Het klimaat van de geschiedenis in een planetair tijdperk door Dipesh Chakrabarty (2021)

Auteur verstrekt

Boekhandel | Amazone

Dipesh Chakrabarty behandelt de betekenis van klimaatverandering door de lens van de geschiedenis en stelt een fundamentele verschuiving voor van het denken over “wereldwijde” naar “planetaire” klimaatverandering.

Chakrabarty betoogt dat terwijl de wereld bezig is met het oplossen van een “globaal” probleem, we vergeten te vragen wat het “globale” vandaag voor ons betekent.

Het ‘globale’, legt hij uit, is in wezen een mensgericht idee, intrinsiek verbonden met naoorlogse globalisering en modernisering.

De “planeet” daarentegen decentreert dit mensgerichte idee, waardoor niet-menselijke perspectieven en belangen in aanmerking kunnen worden genomen. Het belangrijkste is dat het de mogelijkheid biedt om nieuwe universele waarden te ontdekken.
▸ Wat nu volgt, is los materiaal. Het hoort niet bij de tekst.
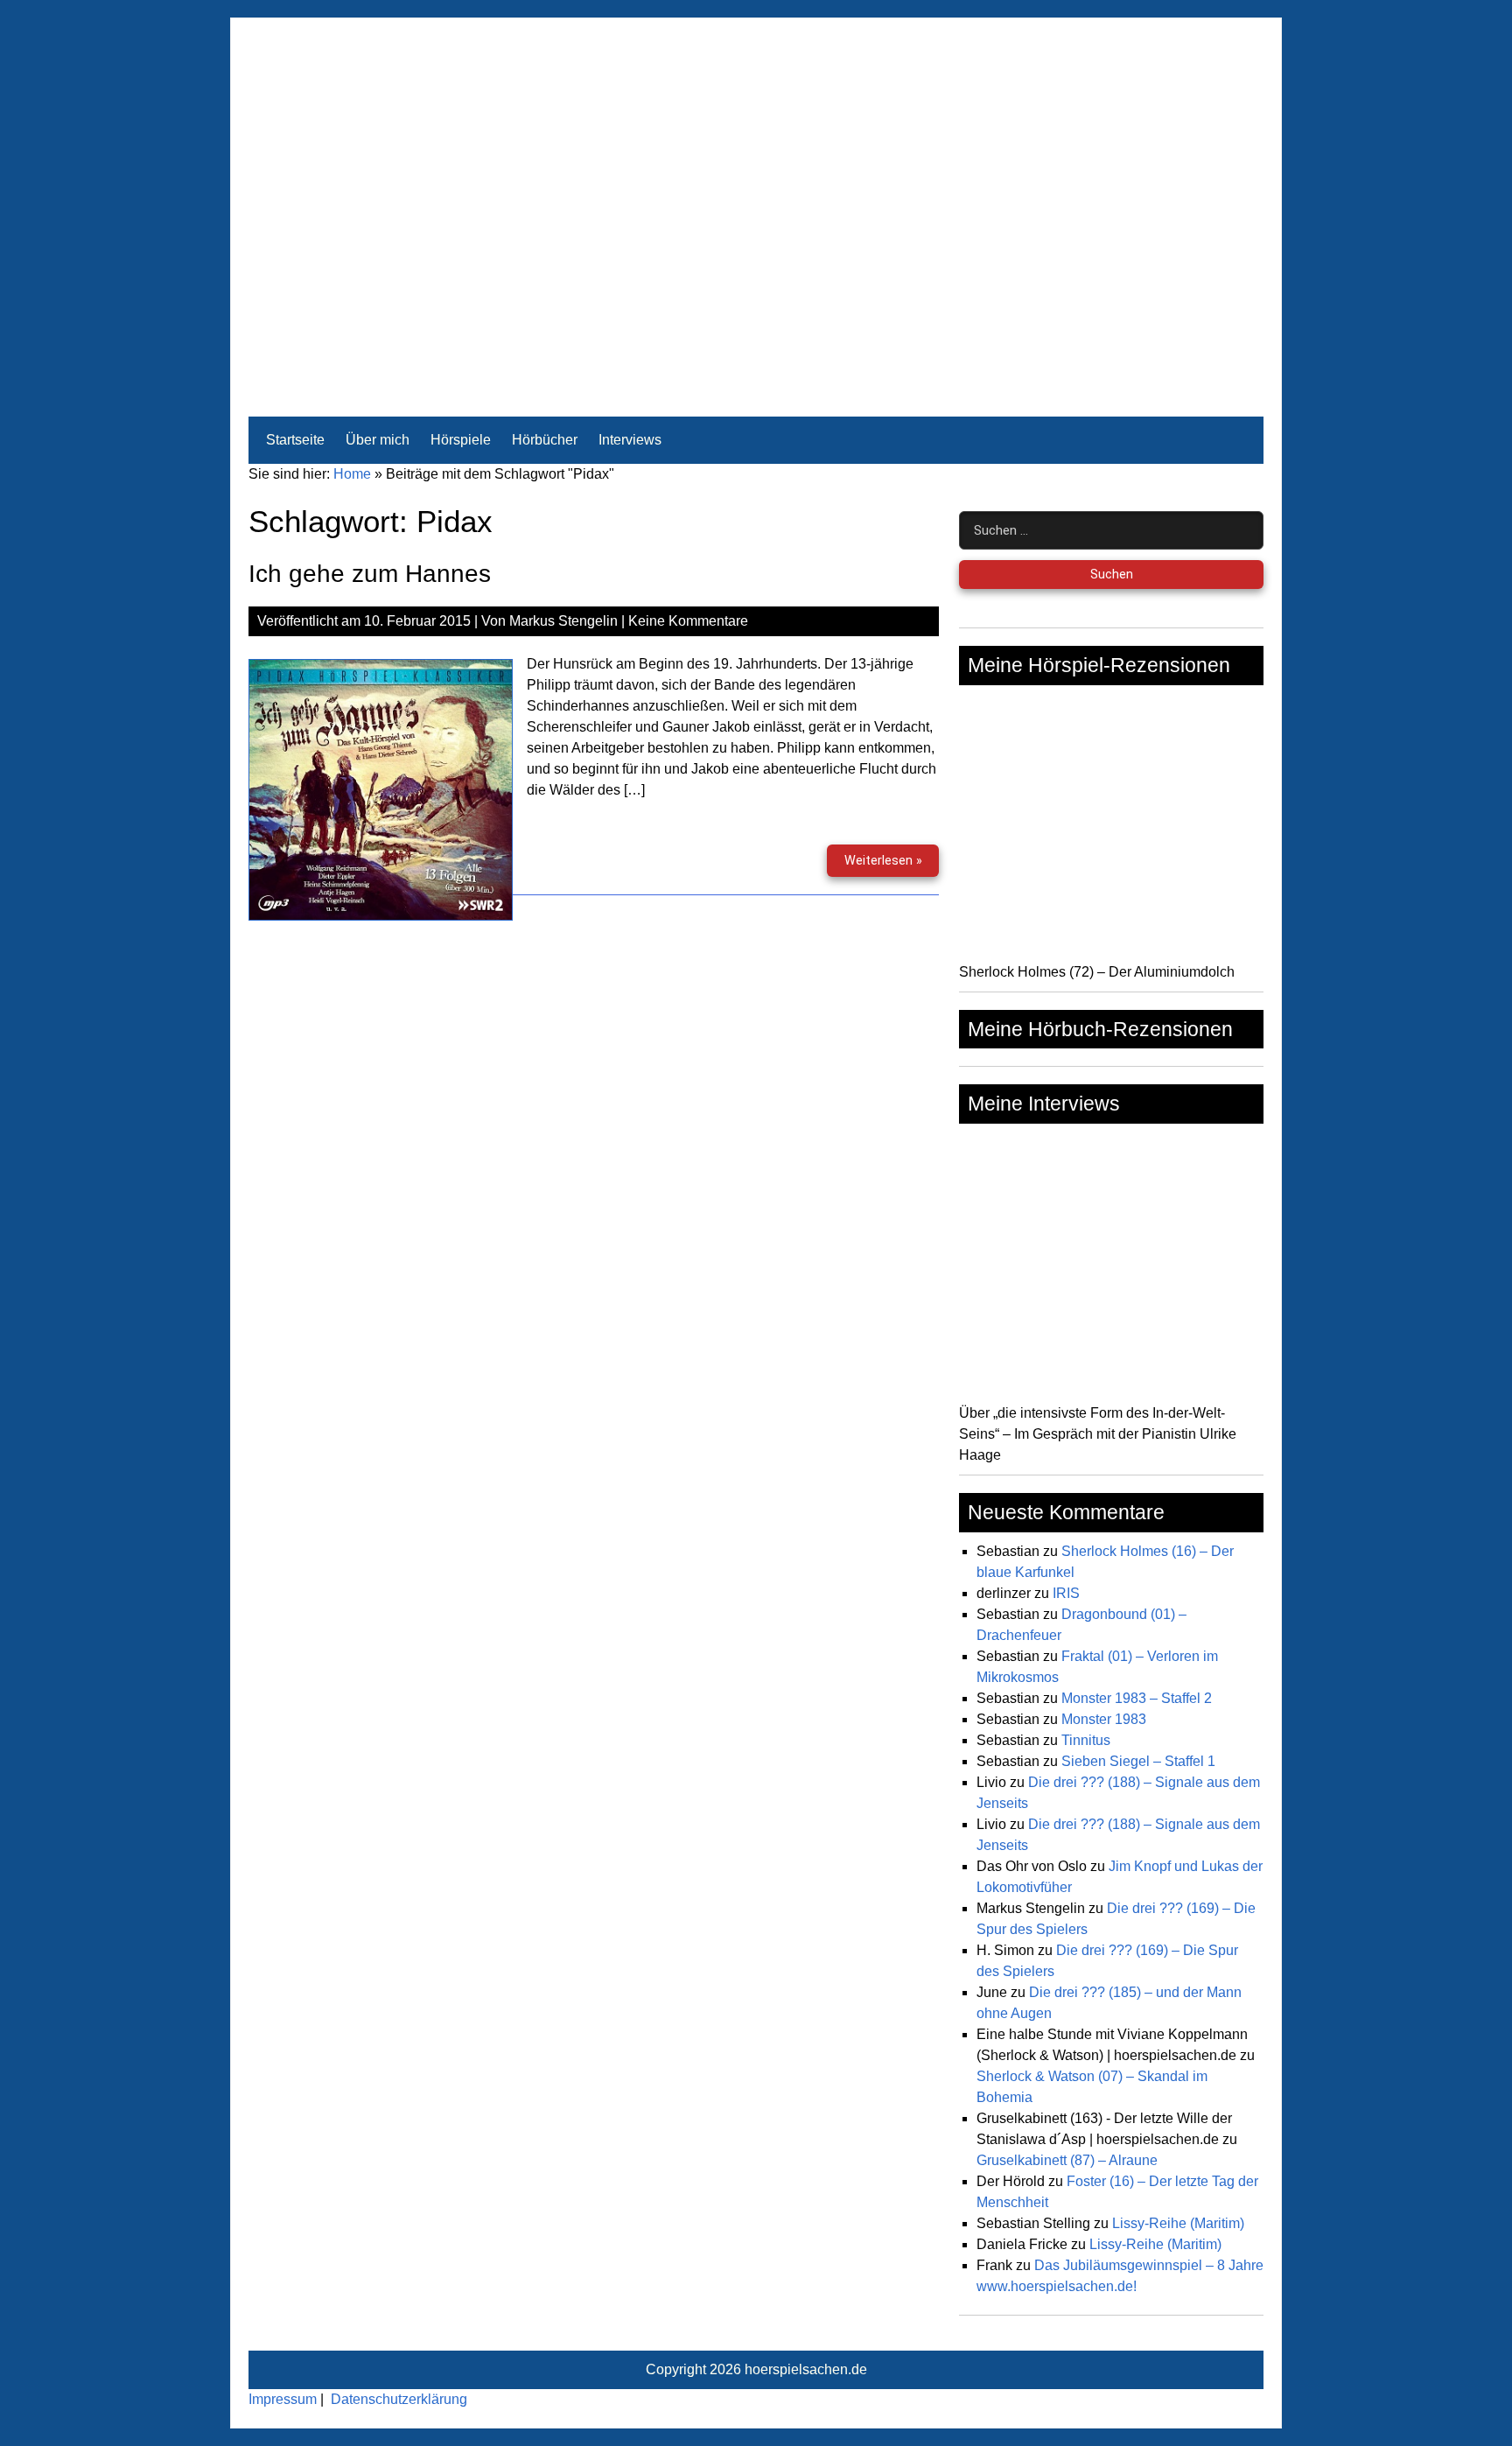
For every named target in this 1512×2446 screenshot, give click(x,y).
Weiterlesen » (891, 865)
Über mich (378, 439)
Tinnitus (1085, 1740)
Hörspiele (460, 439)
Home (352, 473)
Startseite (295, 439)
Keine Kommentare (688, 620)
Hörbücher (545, 439)
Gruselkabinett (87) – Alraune (1067, 2160)
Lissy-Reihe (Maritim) (1178, 2223)
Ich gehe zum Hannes (369, 573)
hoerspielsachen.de (806, 2369)
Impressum (282, 2399)
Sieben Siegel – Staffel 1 (1138, 1761)
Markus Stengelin (563, 620)
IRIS (1066, 1593)
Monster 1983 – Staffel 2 (1136, 1698)
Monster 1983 (1103, 1719)
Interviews (630, 439)
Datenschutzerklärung (399, 2399)
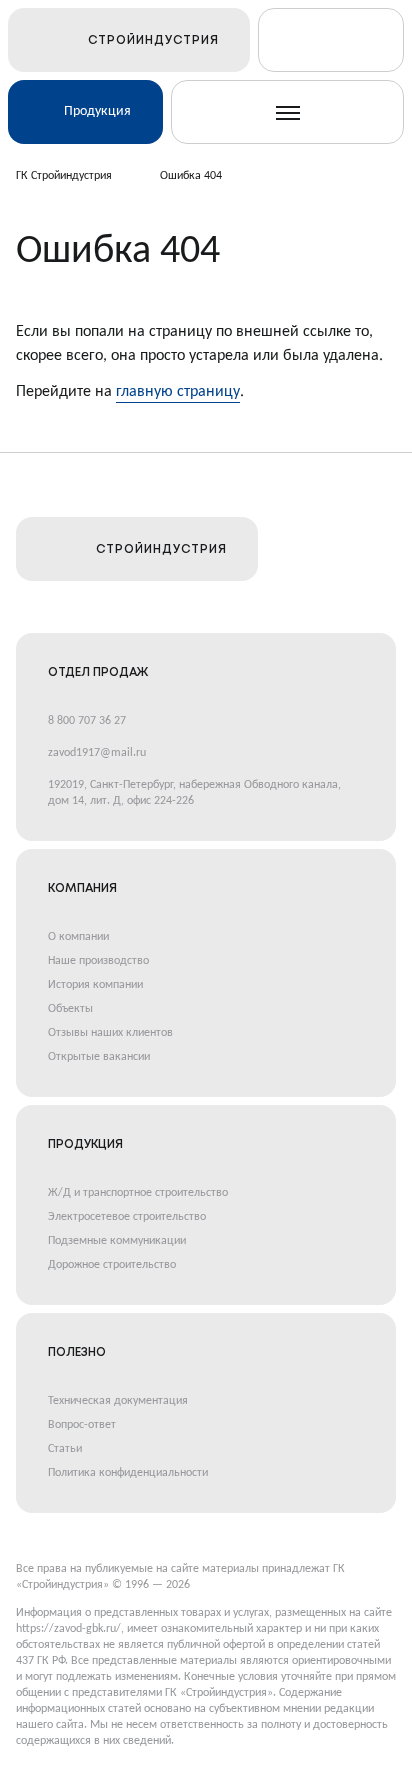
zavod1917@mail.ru (97, 753)
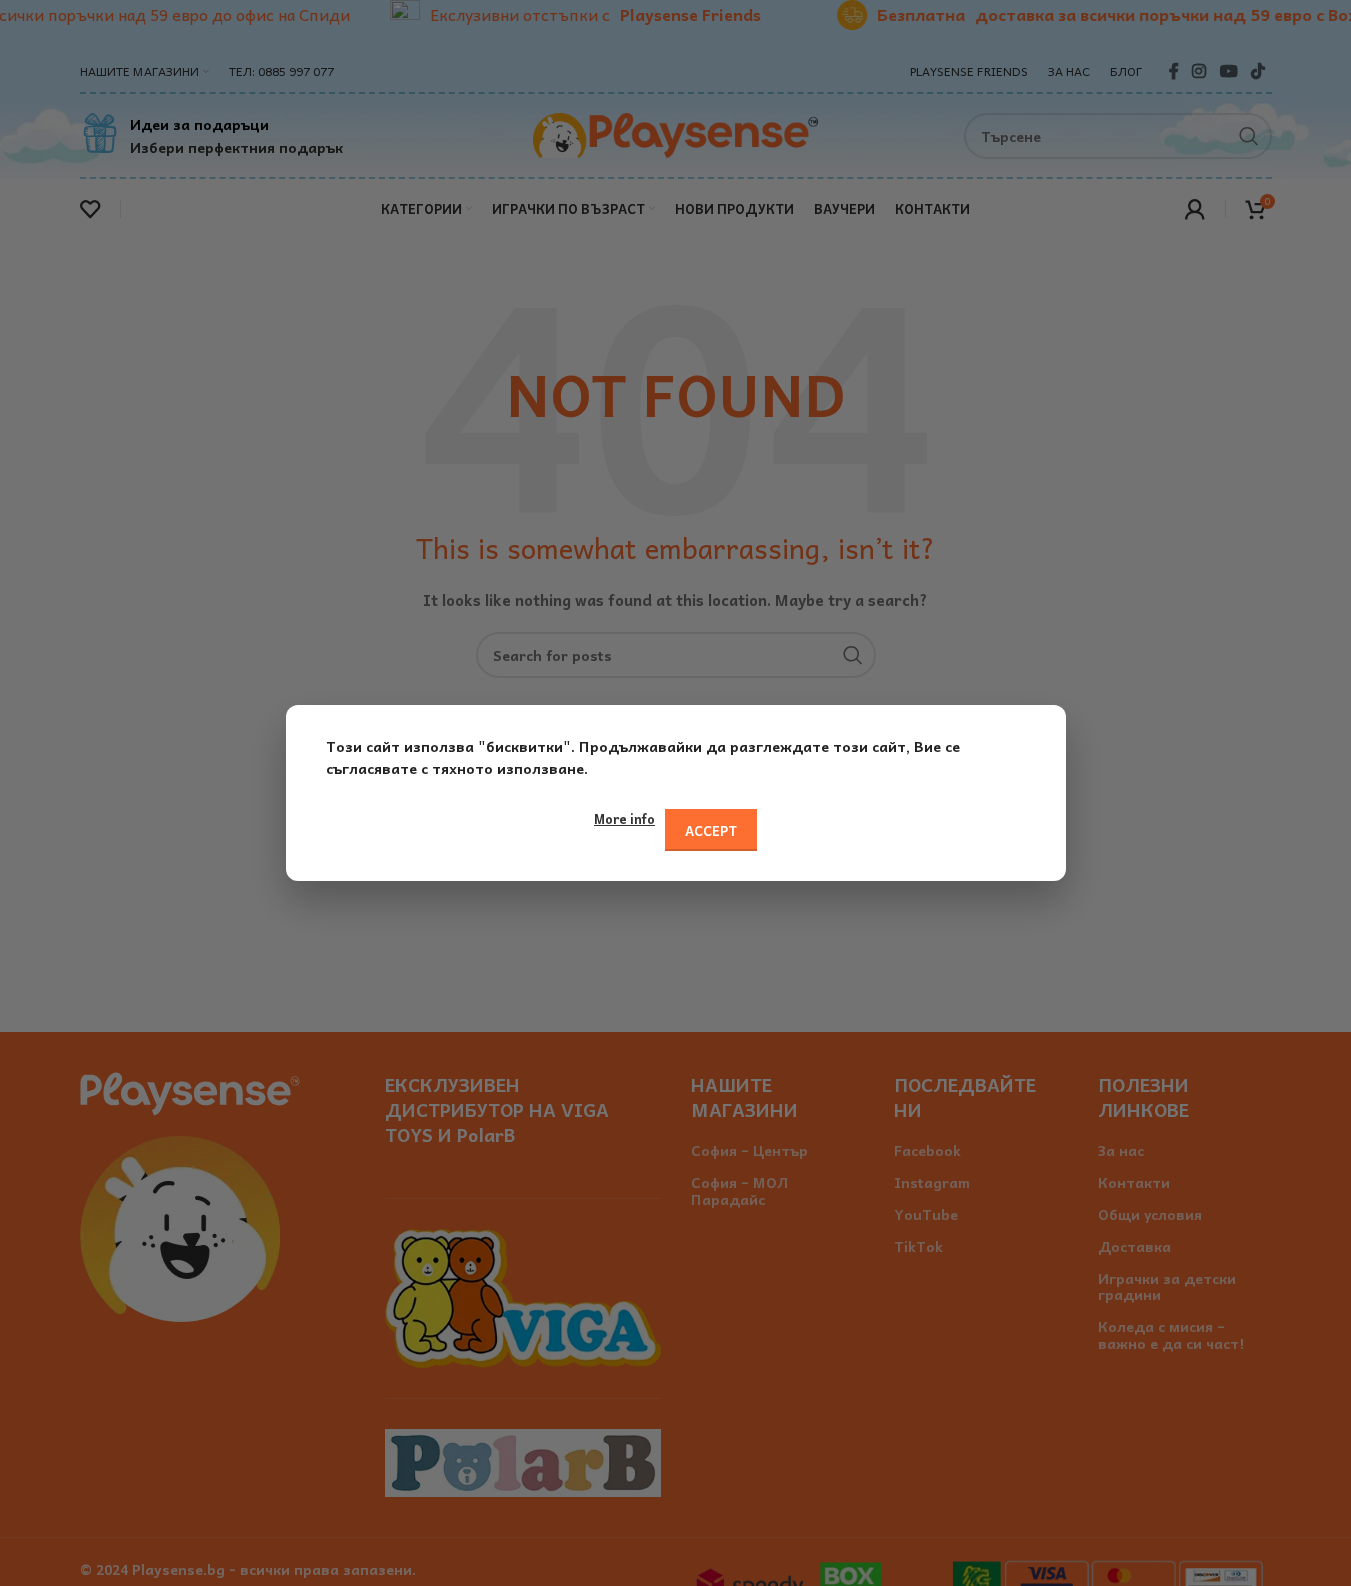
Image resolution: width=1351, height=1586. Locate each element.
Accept (711, 830)
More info (624, 819)
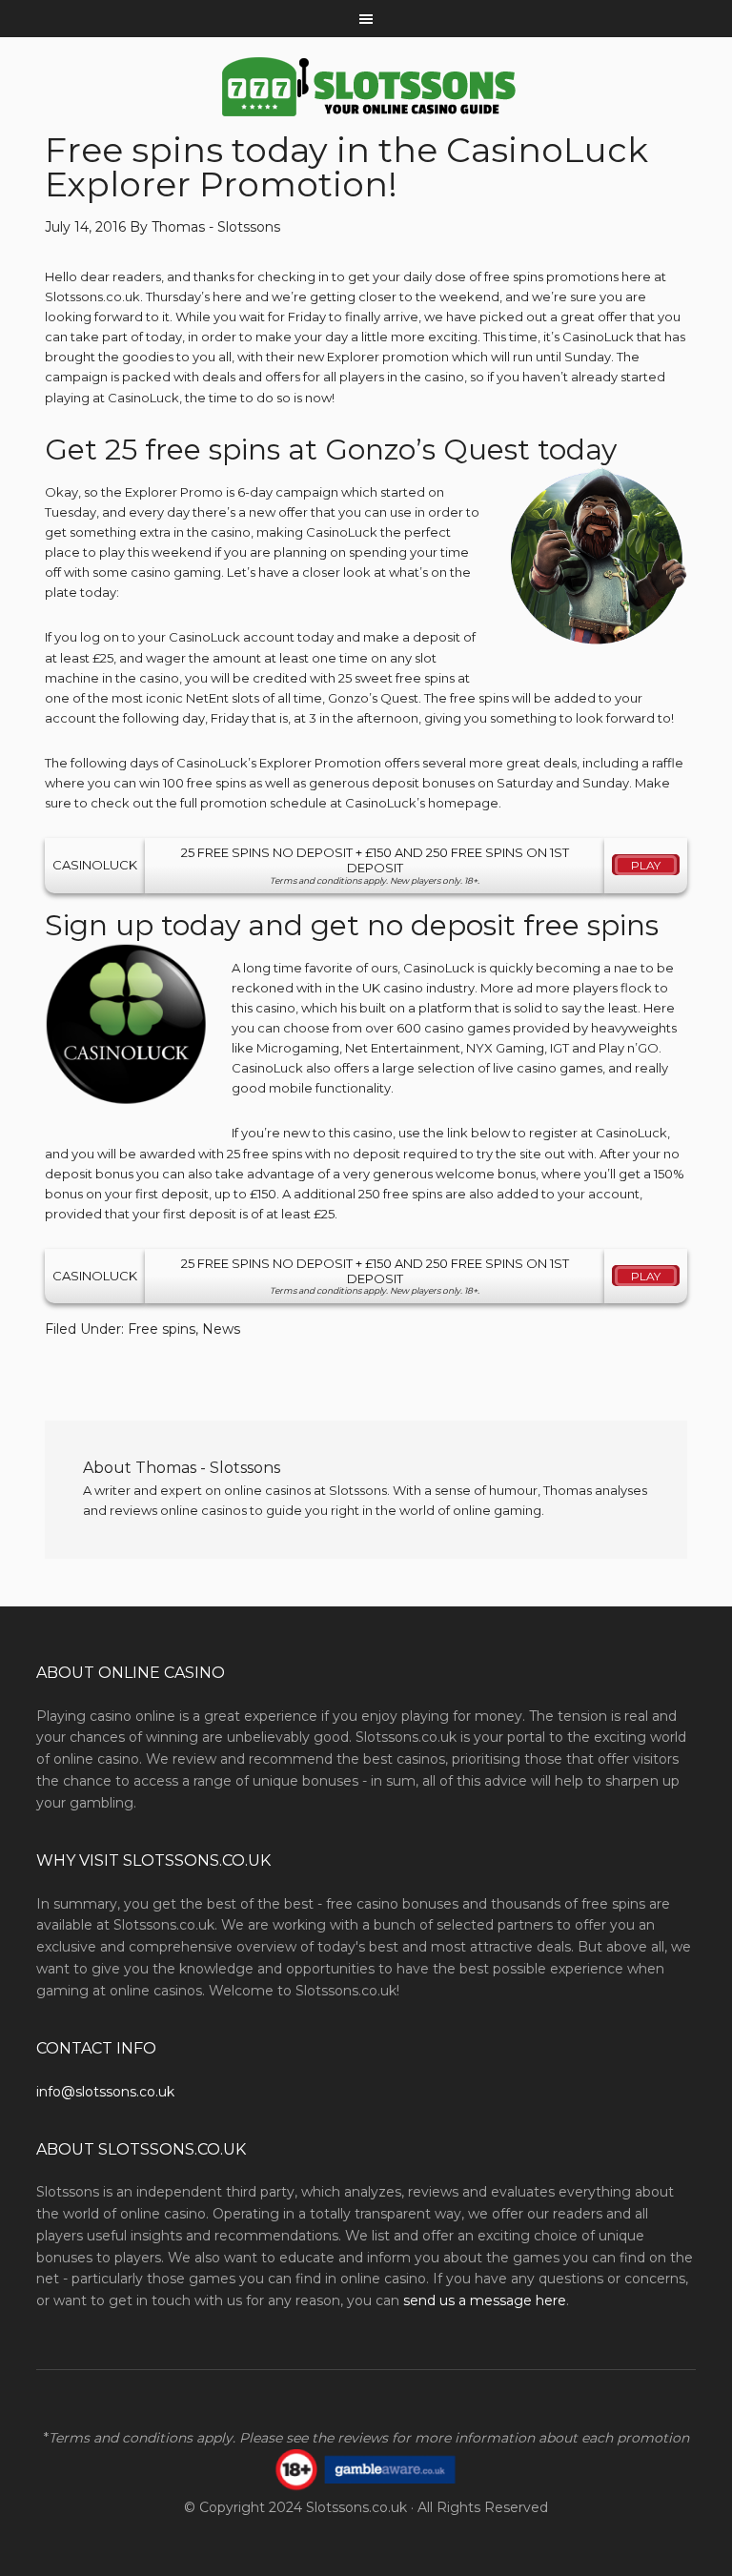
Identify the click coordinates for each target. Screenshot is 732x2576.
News (221, 1329)
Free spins (161, 1329)
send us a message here (484, 2300)
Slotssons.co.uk (356, 2507)
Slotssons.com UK (365, 87)
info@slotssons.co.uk (105, 2091)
Chakrabarty benadrukt ook dat de versnelling van de opwarming van de aarde nauw verbonden is met de antikolonialistische moderniseringsbewegingen van het midden van de 20e eeuw, zoals de Grote Sprong Voorwaarts van voorzitter Mao.

Dit was een economisch en sociaal programma gericht op het op de hoogte brengen van China met de westerse wereld door middel van intensieve industrialisatie en technologische vooruitgang.

Chakrabarty betoogt dat het alleen door onze obsessie met constante groei en ontwikkeling te overwinnen, is dat we de uitdaging kunnen aangaan om planetaire duurzaamheid te waarborgen.

Dit artikel is oorspronkelijk gepubliceerd door Het gesprek en werd ter beschikking gesteld aan Good Good Good.